In On Her Majesty's Secret Service, James Bond returns to Royale-les-Eaux to visit the grave of Vesper Lynd, a yearly pilgrimage of his. On the road, he and the mysterious, and reckless, Contessa Teresa "Tracy" di Vicenzo race each other in their cars. Later they meet face to face in the casino, where Bond, even though he barely knows her, covers her gambling debt to save her from a dishonorable loss, un coup de deshonneur.
But Tracy is worse than reckless; she is suicidal. The next day, Bond interrupts her while she is trying to kill herself.

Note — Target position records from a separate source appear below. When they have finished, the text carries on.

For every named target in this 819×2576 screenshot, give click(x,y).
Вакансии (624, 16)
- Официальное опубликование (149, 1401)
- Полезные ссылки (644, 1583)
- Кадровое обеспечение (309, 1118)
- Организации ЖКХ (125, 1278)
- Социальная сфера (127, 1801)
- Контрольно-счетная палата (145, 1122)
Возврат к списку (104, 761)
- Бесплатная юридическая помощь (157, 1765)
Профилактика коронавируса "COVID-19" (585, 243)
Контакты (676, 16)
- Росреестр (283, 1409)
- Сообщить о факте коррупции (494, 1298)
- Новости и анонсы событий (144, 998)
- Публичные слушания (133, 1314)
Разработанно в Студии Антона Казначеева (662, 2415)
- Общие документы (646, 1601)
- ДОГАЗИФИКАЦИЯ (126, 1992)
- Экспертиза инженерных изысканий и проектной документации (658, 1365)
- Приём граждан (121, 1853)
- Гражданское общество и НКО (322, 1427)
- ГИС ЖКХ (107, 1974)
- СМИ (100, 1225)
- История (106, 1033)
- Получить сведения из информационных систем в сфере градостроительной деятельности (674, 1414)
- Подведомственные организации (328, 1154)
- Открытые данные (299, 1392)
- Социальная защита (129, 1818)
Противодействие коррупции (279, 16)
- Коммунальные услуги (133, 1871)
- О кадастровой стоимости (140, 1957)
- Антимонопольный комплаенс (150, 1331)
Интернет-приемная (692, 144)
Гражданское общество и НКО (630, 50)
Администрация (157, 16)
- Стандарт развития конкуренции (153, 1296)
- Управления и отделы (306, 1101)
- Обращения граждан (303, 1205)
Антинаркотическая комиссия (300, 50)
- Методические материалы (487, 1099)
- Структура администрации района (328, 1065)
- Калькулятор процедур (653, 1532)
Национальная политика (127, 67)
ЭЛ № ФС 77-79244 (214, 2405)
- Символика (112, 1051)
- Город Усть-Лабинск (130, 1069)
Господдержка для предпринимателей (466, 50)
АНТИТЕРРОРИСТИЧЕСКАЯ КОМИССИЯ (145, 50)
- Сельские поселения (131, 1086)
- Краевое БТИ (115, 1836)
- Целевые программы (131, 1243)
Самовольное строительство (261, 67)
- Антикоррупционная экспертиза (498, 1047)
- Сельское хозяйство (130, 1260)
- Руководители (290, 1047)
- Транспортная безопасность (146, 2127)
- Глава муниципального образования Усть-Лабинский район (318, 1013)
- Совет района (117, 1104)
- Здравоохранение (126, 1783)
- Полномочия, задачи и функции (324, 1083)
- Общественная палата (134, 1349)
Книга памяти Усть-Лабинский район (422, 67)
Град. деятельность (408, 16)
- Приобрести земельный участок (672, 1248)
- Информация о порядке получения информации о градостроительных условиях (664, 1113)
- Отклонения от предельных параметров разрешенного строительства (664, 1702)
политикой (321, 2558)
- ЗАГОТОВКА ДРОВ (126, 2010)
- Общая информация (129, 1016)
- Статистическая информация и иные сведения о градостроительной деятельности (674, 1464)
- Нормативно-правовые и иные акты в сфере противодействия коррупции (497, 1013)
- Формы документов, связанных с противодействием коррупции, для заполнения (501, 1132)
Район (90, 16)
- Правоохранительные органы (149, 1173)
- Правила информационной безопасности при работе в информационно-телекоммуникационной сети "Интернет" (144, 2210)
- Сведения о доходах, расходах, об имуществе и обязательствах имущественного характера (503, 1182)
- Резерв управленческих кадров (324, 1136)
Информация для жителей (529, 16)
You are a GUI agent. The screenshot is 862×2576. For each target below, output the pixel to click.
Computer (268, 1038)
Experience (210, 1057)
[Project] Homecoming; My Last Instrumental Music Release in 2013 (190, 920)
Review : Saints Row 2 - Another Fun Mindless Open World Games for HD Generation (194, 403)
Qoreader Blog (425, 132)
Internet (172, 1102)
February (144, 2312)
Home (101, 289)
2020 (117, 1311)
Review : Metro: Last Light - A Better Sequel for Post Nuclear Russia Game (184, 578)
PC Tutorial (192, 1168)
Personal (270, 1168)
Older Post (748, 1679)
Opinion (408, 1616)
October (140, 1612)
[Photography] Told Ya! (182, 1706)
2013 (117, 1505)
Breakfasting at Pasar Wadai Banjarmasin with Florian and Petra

Bond finds himself talking alone to Tracy's father, Marc-Ange Draco, head of the Corsican Mafia and holder of the King's Medal for Resistance Fighters (so, even though a criminal, a good guy). Draco convinces Bond to make love to his daughter, to give her hope enough to stay alive, and admonishes him to keep their conversation herkos odonton, which, he says, is Greek for top secret.
Now according to Hank Prunckun, in Counterintelligence Theory and Practice, this Greek saying probably comes from a passage in the Odyssey in which Zeus asks Athena to be careful about letting information slip so easily through the barrier (herkos) of her teeth (odonton).
I am easily amused, and I have been having fun imagining the school boy, Ian Fleming, coming across this phrase and tucking it away in his mind. "Someday," he thinks, "I'll find a use for this wonderful phrase, herkos odonton; I just know I will."